**PROBLEM TO WORK ON**
Print nothing but the lines below starting at the line that holds "строительные материалы (561, 323)" and ending at the line that holds "Файл: (381, 827)", including both, each exactly as written.

**MATERIAL FOR THIS EXERCISE**
____________________

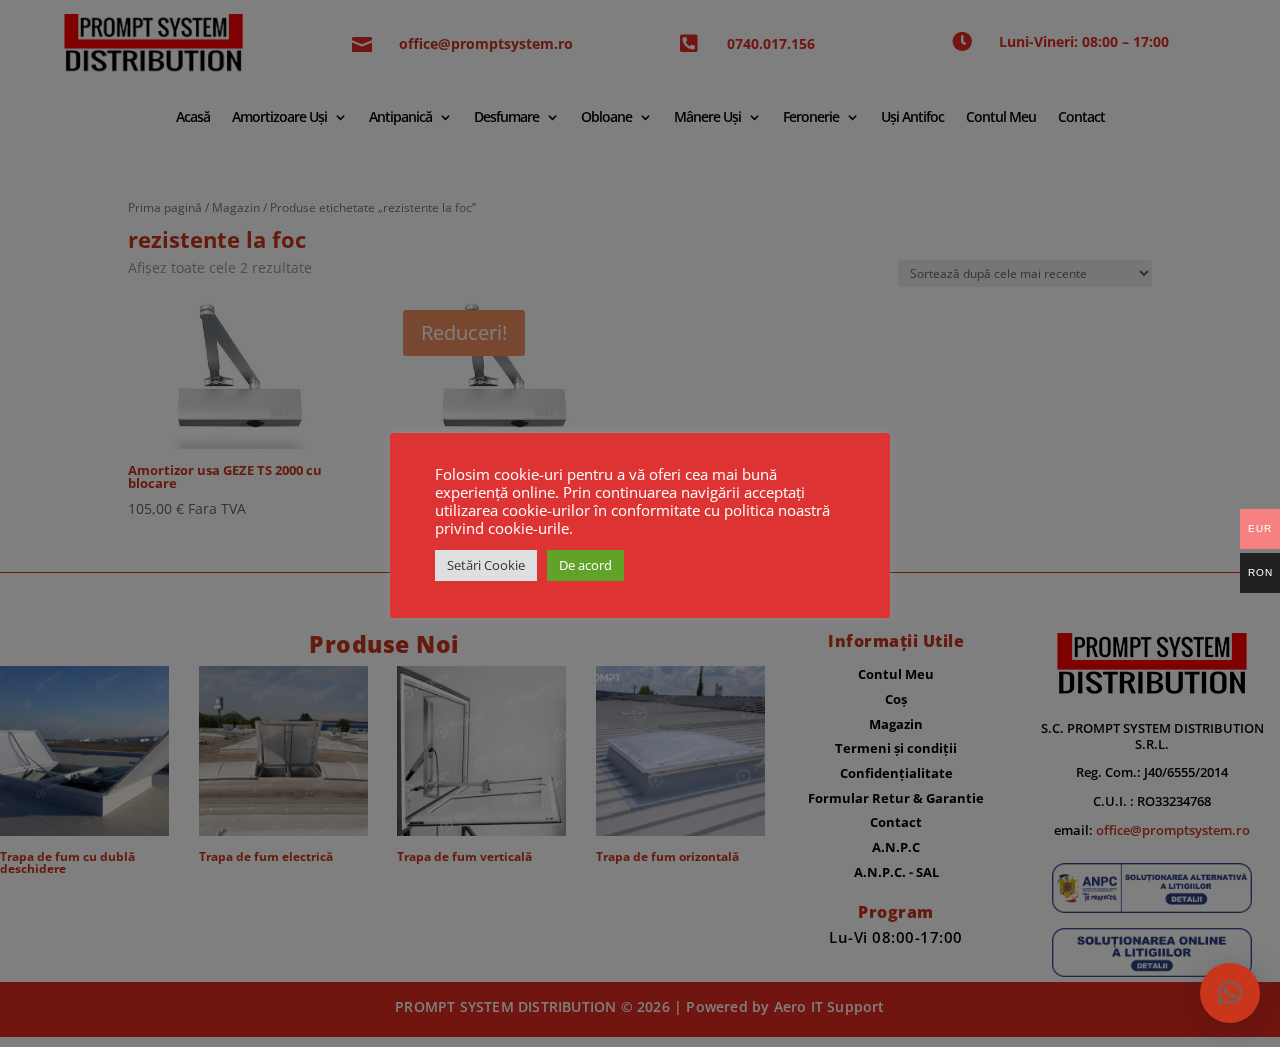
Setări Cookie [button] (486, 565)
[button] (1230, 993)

____________________

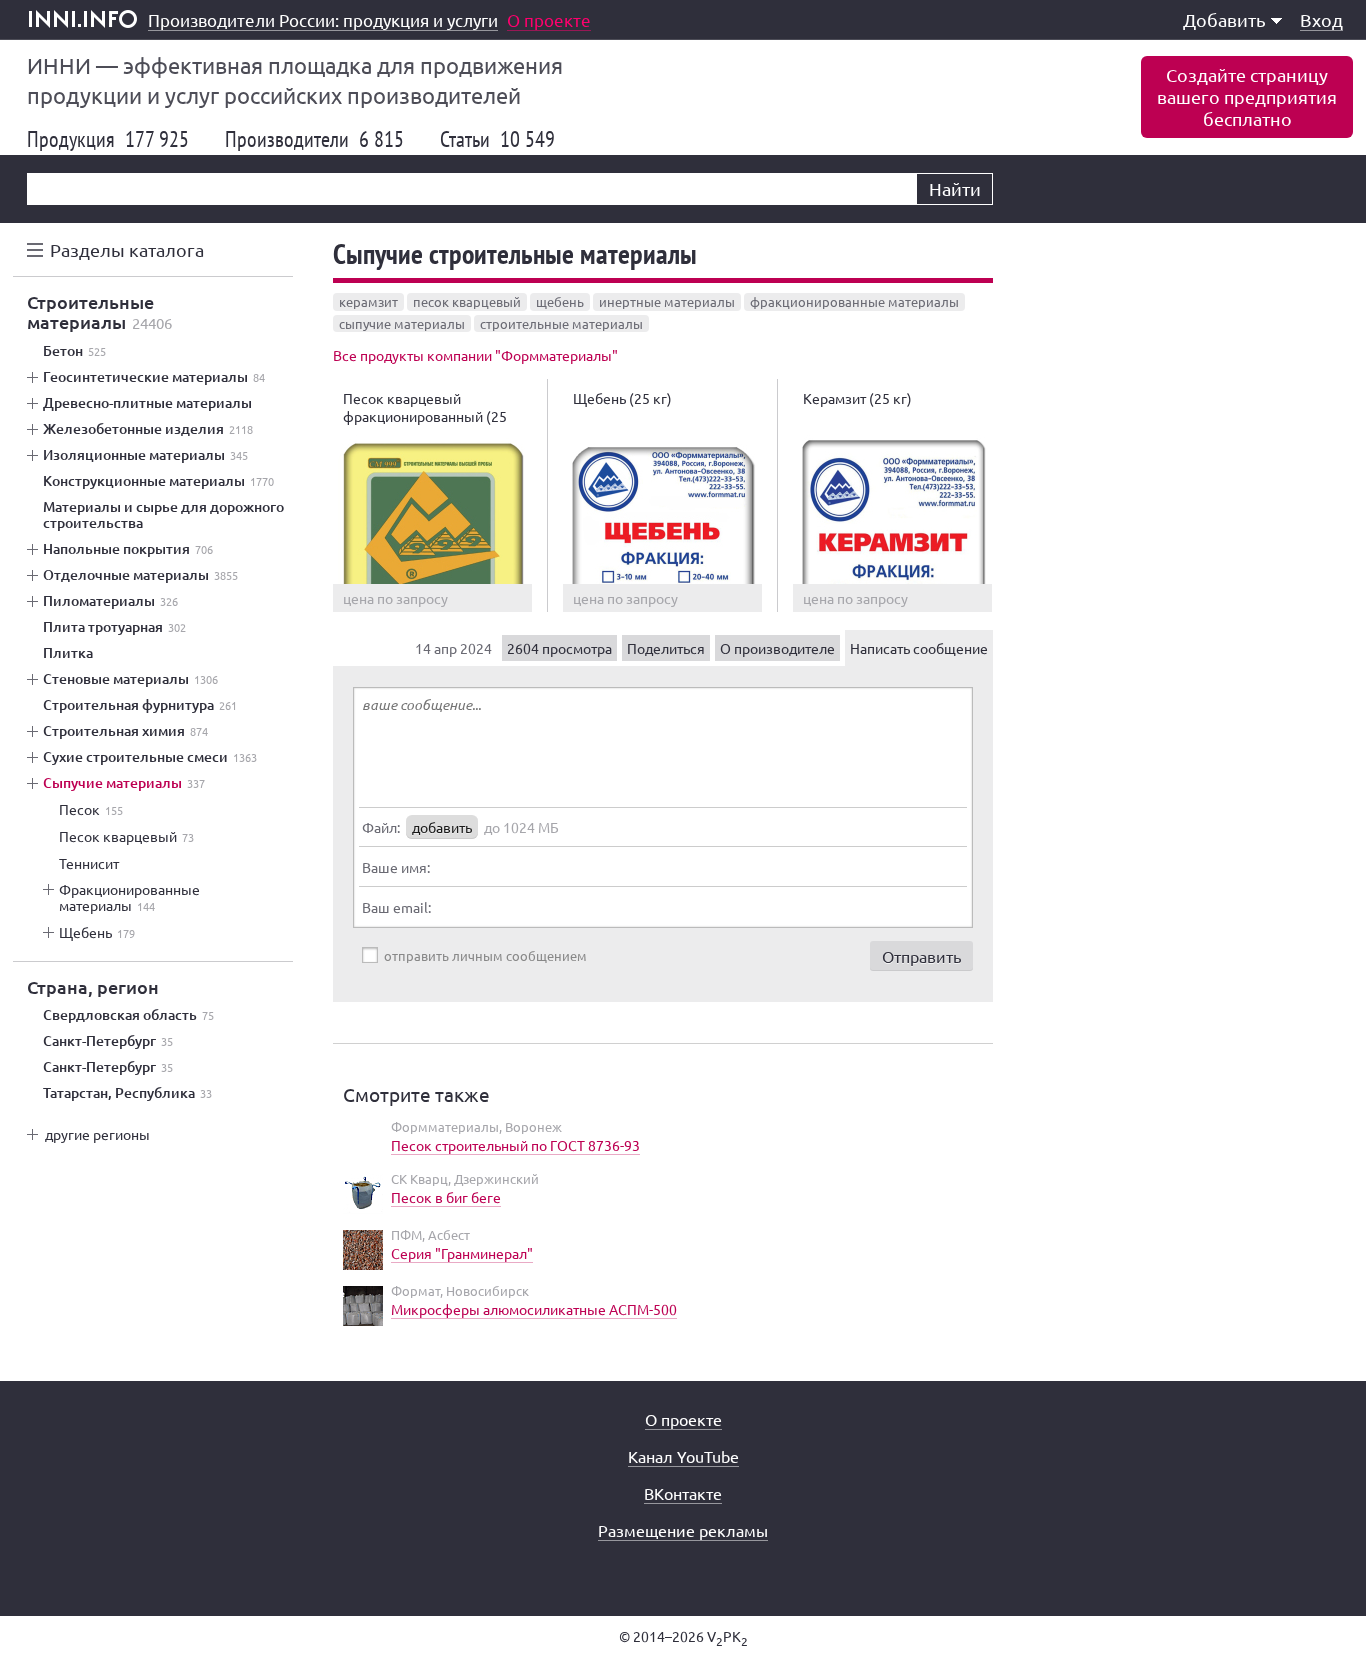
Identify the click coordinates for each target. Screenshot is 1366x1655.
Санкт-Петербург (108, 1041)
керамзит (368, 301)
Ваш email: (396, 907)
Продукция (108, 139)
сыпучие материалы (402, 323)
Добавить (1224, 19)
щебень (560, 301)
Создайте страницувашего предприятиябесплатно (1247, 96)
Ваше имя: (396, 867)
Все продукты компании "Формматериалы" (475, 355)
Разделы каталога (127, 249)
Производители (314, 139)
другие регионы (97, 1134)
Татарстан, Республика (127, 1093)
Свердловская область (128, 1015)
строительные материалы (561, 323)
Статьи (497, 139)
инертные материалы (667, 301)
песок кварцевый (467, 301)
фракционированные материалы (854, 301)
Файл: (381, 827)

____________________

**RESULT OF THIS EXERCISE**
строительные материалы (561, 323)
Статьи (497, 139)
инертные материалы (667, 301)
песок кварцевый (467, 301)
фракционированные материалы (854, 301)
Файл: (381, 827)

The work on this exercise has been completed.